We like to call what we are doing to protect our fruit crops "Certified Sensible". We select what we consider to be the most sensible approach to crop protection to protect ourselves, our customers, and the environment.  In some cases that means using approaches that are traditionally considered organic methods (trapping insects, planting disease-resistant varieties, encouraging insect-eating birds, and using organically-approved spray products), and sometimes that means using Integrated Pest Management methods (monitoring pest populations and using synthetic chemicals if needed).

Most organic fruit you find in stores is either of inferior quality, is shipped in from other countries which have different (or no) organic standards, or is shipped in from the West Coast of the US.  Growers there do not have the same types of problems or growing conditions as we do here.  However, many fruit and vegetable crops from the West are grown in fragile desert environments and usually require huge quantities of irrigation water be shipped in, diverting it from other areas.  Addition-ally, the use of fossil fuels to then ship such produce to the East is extensive.   We do not consider those practices very sustainable or kind to the environment.
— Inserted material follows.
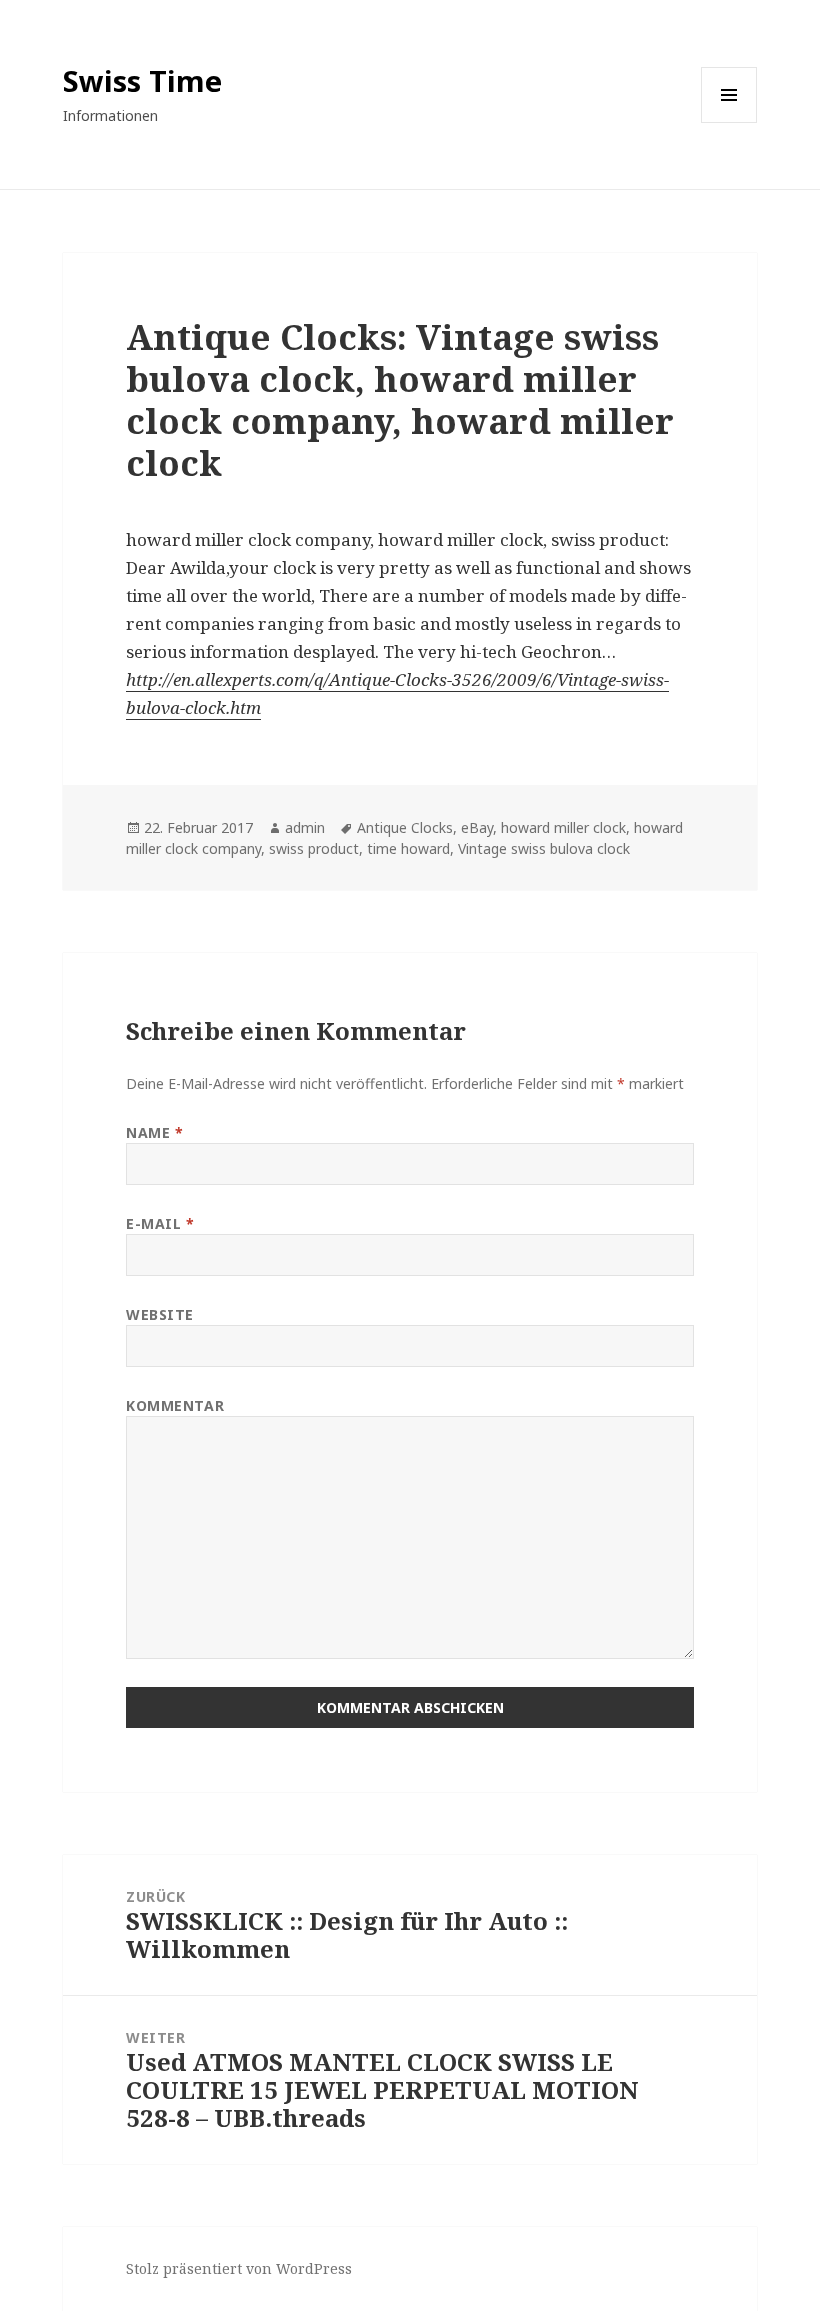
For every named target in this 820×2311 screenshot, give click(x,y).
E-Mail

In making our decisions in fruit crop protection methods, we take into consideration both environmental and safety concerns. Every year there are new, and better products that can be used (both organically approved and conventional), and we constantly re-evaluate and update our methods.

Due to these decisions, and our concern about safety and the environment, we have an orchard that produces relatively undamaged fruit. Plus, the farm is abundant with insect, mammalian and avian life…all of which we like to see (and we've got plenty of naturally-occurring grass and weeds, too)!